Understanding these barriers to medication adherence, plus knowing which outreach channels weren’t sparking action, drove Icario to establish new channels and sequences to leverage, along with messages that would allow for quick intervention and drive direction to the health plan’s pharmacy team.
Easy Transfers Using Multiple Channels to Take Immediate Action
The timeline allowance to engage non-responsive members was short, so Icario needed a strategy that would engage members meaningfully without causing additional abrasion. Because the plan’s existing approach wasn’t working, we transitioned to a digital outreach approach—using interactive voice, text messaging, and email to make connections. In all instances, members that engaged could quickly and easily be connected to a live agent to schedule their medication review.
transfers to schedule
improvement in completion rate
Building Smart Sequences to Minimize Member Abrasion
The main benefit to members in this program was the use of digital outreach channels including interactive voice, text messaging, and email. Using these channels has proven to be more effective and be less abrasive than traditional outreach channels, a key issue the health plan had been facing. This resulted in members receiving communications from the health plan in ways they hadn’t received before—reengaging members that had previously been unreachable and driving them to action. Importantly, we ended outreach efforts by 5pm CT each day, which proved to improve the member experience.

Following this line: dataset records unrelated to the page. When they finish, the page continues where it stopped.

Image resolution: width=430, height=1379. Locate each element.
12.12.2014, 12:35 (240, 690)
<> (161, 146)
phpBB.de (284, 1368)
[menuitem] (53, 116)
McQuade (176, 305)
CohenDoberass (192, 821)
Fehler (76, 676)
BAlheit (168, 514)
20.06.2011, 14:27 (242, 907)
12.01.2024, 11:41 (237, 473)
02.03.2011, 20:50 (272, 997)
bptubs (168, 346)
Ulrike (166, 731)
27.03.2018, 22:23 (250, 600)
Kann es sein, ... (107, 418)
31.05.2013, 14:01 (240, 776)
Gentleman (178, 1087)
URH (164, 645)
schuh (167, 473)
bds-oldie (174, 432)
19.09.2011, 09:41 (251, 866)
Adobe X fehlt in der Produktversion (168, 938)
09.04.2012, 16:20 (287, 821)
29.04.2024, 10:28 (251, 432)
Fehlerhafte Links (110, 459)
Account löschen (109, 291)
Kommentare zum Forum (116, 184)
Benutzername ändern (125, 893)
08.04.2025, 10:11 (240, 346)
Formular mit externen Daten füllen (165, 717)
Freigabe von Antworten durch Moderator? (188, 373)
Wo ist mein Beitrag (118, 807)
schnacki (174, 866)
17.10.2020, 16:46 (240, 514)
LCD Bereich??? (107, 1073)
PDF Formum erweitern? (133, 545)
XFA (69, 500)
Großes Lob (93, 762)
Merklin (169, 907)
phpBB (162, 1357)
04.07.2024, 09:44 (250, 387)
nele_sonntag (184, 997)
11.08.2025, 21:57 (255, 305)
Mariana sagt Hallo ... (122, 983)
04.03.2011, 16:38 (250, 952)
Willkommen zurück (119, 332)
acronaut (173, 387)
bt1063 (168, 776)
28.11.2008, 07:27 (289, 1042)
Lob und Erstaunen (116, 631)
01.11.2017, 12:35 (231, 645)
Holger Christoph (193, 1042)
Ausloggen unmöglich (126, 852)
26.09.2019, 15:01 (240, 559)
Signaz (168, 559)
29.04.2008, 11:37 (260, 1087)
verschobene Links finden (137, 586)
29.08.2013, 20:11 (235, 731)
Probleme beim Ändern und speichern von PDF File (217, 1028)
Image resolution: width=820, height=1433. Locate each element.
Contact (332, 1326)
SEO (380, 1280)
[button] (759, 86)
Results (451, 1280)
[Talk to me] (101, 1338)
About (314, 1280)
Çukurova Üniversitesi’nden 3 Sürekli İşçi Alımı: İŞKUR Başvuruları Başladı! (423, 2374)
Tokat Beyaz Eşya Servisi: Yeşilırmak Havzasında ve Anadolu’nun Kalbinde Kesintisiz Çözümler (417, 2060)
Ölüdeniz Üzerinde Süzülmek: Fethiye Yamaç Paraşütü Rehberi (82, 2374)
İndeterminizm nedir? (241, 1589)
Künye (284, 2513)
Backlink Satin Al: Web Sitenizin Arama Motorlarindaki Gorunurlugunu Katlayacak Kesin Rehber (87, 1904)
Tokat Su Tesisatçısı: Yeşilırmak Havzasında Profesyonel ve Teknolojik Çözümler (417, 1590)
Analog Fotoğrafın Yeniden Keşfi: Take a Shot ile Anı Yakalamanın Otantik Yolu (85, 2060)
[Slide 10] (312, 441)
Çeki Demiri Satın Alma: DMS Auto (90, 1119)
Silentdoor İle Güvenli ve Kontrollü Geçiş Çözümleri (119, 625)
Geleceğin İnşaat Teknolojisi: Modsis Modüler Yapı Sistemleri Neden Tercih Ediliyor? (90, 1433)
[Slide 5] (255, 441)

Using omnichannel outreach was critical to reach members in a new way and improve health outcomes.
Improved Outcomes From a Previously Unengaged Population
The goal of this program was to engage previously unresponsive members that were taking several medications and needed to complete a comprehensive medication review. Within a few weeks Icario moved more than 2,000 additional members from a previously non-compliant population to a medication review.
The results achieved exceeded the expectations of the plan—we reached members in a new way, inciting action from previously unresponsive members, leading to a renewal of this program the following year.